Many people would agree with what Senator O'Quigley has said and it is generally agreed that the present system is not satisfactory but the problem, of course, is what to substitute for it. In this respect an interDepartmental committee has been sitting, has already published two reports, the third report is just ready for publication and the fourth is being prepared. I think that will practically complete their consideration of the matter. The Government have made it clear that they are not committed to the views expressed in these reports that have been published but they are published in order that interested people and interested organisations will submit their comments on them. The intention is that when these are all available the Government will see what can be done to provide a more satisfactory system.

In their first report the interDepartmental committee dealt with the question of valuation for rating purposes and made a number of recommendations on the matter. The committee, in fact, concluded that the position in regard to rateable valuation is unsatisfactory and should be remedied by a general revaluation of all property excluding agricultural lands situated outside the county boroughs and Dún Laoghaire Borough. A summary of this report has been published with a view to evoking suggestions for the improvement of or providing alternatives to the present system. The other two reports of the committee should be available to the public fairly soon and as soon as they have been published and there has been some time to comment on them it is the Government's intention to formulate proposals for any necessary changes in the system of local finance and taxation.
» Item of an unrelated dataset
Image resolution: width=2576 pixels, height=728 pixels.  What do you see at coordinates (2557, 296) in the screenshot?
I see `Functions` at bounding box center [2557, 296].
In the meantime I might point out that action is being taken all the time to lessen the burden of ratepayers by increasing State aid to local authorities. A striking feature of local authority finance in recent years has been the huge increase in such State aid which in the current year meets an estimated 52 per cent of local authority revenue expenditure and the proportion of local authority revenue expenditure which is met by rates at present is 32 per cent so that something is being done in the meantime to lessen the burden on ratepayers generally.

I thank the House for the manner in which they received the Bill.

Question put and agreed to.
Bill considered in Committee.

Might I say what I have been saying on other sections of Bills like this? I think the Minister would agree, from his experience of local government law, that there are few branches, apart I suppose from taxation laws, that are so difficult to find your way round than local government law. I do not know that it would be possible at any time to do very much to clarify the position by way of codification. What I would suggest to the Minister to bear in mind with a view to not allowing the position to get out of hand entirely is to endeavour, when sections are being amended, to take a whole section and amend it. The Minister will see from section 1 here that the Principal Act means section 10 of the Local Government Act, 1946 which has already been amended in 1954, amended again in 1955 and in 1960. The Local Government (Temporary Reduction of Valuation) Act, 1960 might be an amendment in relation to a figure but those things are becoming more confusing. I would ask the Minister, when those amendments are being made in future legislation, to try as far as possible to amend a whole section at once and not allow reference back to previous statutes and amending them. When people get down to probe one section they have to go back to sections in another Act which has already been amended. If one whole section is completely amended it would be more clear to the Minister, his officials, and the public at large.

This seems desirable. I do not know if there is any difficulty from the drafting point of view but it certainly seems to me to be agreeable.

Question put and agreed to.
Sections 2 and 3 agreed to.
Title agreed to.
Bill reported without amendment, received for final consideration and passed.